The Kollected Kode Vicious

Kode Vicious - @kode_vicious

  Download PDF version of this article PDF

The Four Horsemen of an Ailing Software Project

Don't let the pale rider catch you with an exception.

Dear KV,

Are there any reliable measurements one can use to judge the health of a software project? I've seen many things written about the quality of software but not very much about the quality of a project itself. I ask this because I worry that I'm stuck on a failing project, but it's hard to know if it is really failing. The company I work for alternately feeds and starves the project of resources, while also saying that completing the next release on time is the key to our success. If we're the key to success, why would they periodically starve the project? I keep wondering if I'm a frog in a slow-boiling pot of water and that I'll only know I should have left once it's too late. If there are measures for software quality, there must surely be measures for project quality?

Heating Slowly

 

Dear Heating,

Software teams, unlike software projects, are made up of people, and interactions with people are messy, which is why some of us went into this field in the first place: to avoid the messy humans and to work with the wonderfully logical and exact machines. Unfortunately, it's difficult to build anything interesting with one person, so you wind up working with a team, and teams are made of people, and as Sartre once said, "Hell is other people."
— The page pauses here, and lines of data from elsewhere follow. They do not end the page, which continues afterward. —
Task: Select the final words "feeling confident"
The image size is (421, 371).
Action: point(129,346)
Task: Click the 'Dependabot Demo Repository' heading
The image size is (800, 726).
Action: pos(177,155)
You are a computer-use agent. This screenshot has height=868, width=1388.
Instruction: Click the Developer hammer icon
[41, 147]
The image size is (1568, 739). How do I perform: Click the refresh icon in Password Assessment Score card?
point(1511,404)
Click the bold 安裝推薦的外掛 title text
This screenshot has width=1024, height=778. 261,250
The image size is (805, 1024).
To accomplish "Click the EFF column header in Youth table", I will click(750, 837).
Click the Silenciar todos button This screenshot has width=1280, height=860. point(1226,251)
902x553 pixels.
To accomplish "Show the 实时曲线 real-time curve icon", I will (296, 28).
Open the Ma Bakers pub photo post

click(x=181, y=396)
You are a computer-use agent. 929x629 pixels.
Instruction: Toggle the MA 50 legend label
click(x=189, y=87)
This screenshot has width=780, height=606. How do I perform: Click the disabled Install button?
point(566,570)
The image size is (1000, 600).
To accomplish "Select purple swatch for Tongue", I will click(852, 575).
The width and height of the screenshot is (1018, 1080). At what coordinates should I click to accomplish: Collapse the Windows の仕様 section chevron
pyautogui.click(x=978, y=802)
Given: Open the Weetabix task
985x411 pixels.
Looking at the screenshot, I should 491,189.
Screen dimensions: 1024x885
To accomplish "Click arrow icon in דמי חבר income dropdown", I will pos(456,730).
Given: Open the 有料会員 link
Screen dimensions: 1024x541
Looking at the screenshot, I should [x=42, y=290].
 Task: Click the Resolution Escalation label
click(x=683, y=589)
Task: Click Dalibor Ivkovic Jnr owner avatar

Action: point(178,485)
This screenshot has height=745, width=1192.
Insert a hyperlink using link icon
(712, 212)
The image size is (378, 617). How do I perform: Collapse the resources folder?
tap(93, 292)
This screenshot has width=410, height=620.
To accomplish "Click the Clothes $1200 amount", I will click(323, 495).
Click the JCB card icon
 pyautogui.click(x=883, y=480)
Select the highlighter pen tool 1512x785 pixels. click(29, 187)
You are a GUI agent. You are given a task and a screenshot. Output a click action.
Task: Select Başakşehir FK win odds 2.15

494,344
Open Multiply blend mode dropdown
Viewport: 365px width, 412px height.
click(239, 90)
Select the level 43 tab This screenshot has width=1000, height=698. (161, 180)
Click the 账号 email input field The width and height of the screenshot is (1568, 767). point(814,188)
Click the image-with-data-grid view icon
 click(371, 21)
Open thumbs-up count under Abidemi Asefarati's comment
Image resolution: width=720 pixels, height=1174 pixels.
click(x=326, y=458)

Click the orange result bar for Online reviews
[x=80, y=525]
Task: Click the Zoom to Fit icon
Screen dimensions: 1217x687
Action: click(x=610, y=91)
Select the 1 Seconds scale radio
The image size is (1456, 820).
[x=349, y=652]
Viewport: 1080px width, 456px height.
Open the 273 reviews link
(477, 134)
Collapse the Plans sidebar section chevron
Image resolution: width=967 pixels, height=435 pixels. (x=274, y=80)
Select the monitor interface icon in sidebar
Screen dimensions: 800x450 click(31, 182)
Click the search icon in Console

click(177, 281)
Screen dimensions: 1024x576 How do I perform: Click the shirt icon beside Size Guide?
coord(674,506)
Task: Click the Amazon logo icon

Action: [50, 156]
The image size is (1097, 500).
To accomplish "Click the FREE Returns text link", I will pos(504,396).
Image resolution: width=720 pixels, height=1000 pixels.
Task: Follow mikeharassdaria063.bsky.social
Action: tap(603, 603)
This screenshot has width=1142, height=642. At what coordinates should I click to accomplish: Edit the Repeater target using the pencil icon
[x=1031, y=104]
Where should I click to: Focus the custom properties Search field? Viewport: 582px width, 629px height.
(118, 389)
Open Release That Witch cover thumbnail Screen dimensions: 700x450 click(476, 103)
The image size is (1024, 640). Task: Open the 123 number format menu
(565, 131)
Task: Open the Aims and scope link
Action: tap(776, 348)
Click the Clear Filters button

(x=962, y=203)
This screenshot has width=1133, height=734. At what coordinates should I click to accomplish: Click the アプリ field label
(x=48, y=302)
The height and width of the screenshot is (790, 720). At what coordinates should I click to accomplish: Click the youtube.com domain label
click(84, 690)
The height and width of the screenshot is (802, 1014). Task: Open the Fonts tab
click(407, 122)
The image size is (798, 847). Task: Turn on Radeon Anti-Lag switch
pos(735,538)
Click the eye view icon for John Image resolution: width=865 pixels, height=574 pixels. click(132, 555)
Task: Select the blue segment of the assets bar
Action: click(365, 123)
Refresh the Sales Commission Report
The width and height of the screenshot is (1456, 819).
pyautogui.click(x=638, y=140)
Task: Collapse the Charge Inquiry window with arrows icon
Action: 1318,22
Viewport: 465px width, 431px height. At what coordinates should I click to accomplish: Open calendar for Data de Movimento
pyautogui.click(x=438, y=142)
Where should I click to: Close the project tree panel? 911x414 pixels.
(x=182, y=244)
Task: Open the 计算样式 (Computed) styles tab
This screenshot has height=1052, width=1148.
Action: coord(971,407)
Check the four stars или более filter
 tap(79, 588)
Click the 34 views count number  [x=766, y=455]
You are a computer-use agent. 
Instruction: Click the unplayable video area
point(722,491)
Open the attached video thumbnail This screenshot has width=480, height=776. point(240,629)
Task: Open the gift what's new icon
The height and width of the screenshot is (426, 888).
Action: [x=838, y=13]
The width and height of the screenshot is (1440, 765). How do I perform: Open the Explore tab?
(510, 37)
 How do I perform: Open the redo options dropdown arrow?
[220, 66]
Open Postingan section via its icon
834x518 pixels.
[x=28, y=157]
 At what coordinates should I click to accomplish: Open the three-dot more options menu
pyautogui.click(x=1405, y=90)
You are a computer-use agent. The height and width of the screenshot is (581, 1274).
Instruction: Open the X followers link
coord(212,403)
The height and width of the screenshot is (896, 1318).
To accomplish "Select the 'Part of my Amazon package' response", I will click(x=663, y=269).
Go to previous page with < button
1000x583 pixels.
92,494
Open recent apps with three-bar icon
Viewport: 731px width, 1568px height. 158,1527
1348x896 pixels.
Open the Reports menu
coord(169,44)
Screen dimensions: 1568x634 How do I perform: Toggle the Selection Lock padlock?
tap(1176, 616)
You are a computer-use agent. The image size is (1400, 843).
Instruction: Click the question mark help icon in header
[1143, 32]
There are plenty of books and articles written about how software projects live or die, the most famous of which, The Mythical Man Month by Fred Brooks, I recommended in these pages long ago, and I stand by that recommendation. Brooks's work continues to be relevant because—unlike the technology we work on—people do not change very quickly, and some, including KV, would argue that people rarely learn anything from their experiences. If you doubt my cynicism, pick up a newspaper and read the front page. I'll wait.

Without delving deeply into specific cases of how software teams fail, we can talk about the four harbingers of the ignominious end to a software project. The harbingers bear a strong resemblance to the mythological Four Horsemen of the Apocalypse: War, Famine, Pestilence, and Death.

When a team starts to fail, one of the first harbingers to appear is War. Functioning teams can get along—at least in the work environment—and share tasks, hand them off when one member is overburdened, and generally work in a congenial manner. As a team starts to fail, team members become increasingly paranoid because they don't want to be blamed for the failure.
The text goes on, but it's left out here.